La méditation pour plus tard
Tel un conquérant de l’Aconcagua, Krzysztof a dans son sac à dos des dizaines de sachets de nourriture lyophilisée, «mais un seul paquet de clopes pour tout le voyage». Deux compagnons nous ont rejoints: Niklas et Christian, des Suédois pure souche. Marcheurs eux aussi, ils s’avèrent être de très fins connaisseurs des sentiers pédestres du nord de la Suède et ont déjà des conseils pour Krzysztof. C’est au wagon-restaurant, autour d’une Lager, qu’ils entendent les prodiguer. La méditation, ce sera pour plus tard.

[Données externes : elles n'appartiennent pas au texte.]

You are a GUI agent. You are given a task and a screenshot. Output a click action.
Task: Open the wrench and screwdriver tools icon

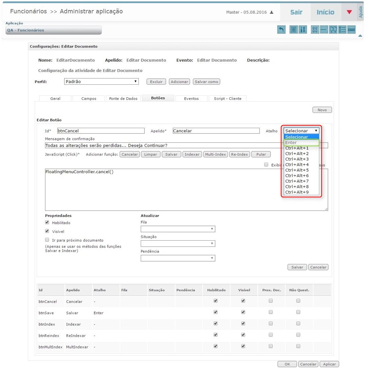[x=303, y=30]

Les locaux de l’étape dissipent aussitôt un autre doute, que l’illustre soleil de minuit (ou jour polaire) pourrait soulever: oui, il fera quand même nuit durant la première partie du trajet puisque nous sommes encore à 750 km du cercle polaire. Et qu’il n’est que 19 heures et des poussières. Tout là-haut, à Narvik (Norvège), une des villes les plus septentrionales de la planète, le «soleil de minuit» n’est d’ailleurs une réalité qu’entre le 24 mai et le 19 juillet. Les sites spécialisés annoncent un coucher de soleil à 21h55 et les premiers rayons à 3h51. La nature est farceuse, près des pôles.

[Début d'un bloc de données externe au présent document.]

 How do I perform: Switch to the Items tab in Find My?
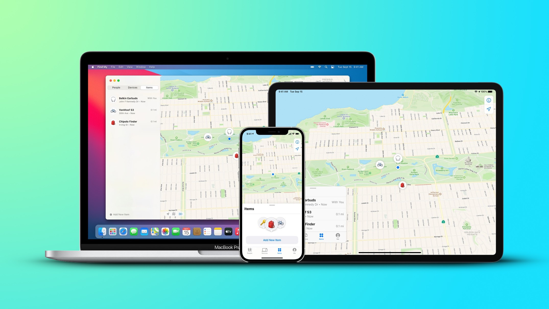click(149, 88)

Selon Niklas, il faut mesurer la chance qu’on a d’être à bord de ce train de nuit. La compagnie SJ (Statens Järnvägar), fondée en 1856, détenue par l’Etat et qui a une position de monopole en Suède, avait, croit-il se souvenir, «menacé de fermer certaines lignes l’an dernier». Elle aurait renoncé face «au tollé que cela avait provoqué dans les milieux touristiques». Le nord du pays, sorte d’eden pour les randonneurs, vit en effet en grande partie de ces activités. Le service de presse de SJ a une version plus nuancée et confirme que des discussions ont eu lieu uniquement pour la ligne Östersund-Åre, «parce qu’à une période, il y avait très peu de monde dans ces trains». SJ précise que les lignes Stockholm-Narvik et Göteborg-Narvik bénéficient de subventions du gouvernement. C’est donc une volonté politique de les maintenir.
En route pour les Lofoten
«Voyager plus propre et prendre le temps de prendre le temps», c’est ce qui a poussé Hélène et Patrick, deux Français résidents d’Athènes, accompagnés de leur fils de 10 ans, à acheter les pass Interrail pour leurs vacances d’été, à 1700 euros pour trois. «Nous nous sommes permis deux vols, mais tout le reste, on le fait en train, explique Hélène. On a fait les pays Baltes. Je ne me remets toujours pas de la beauté de Vilnius. Et dans le train au départ de Bucarest, le cuisinier a fait des frites maison. Vous vous rendez compte?!» Ils sont en route pour les îles Lofoten, encore plus loin que mon terminus.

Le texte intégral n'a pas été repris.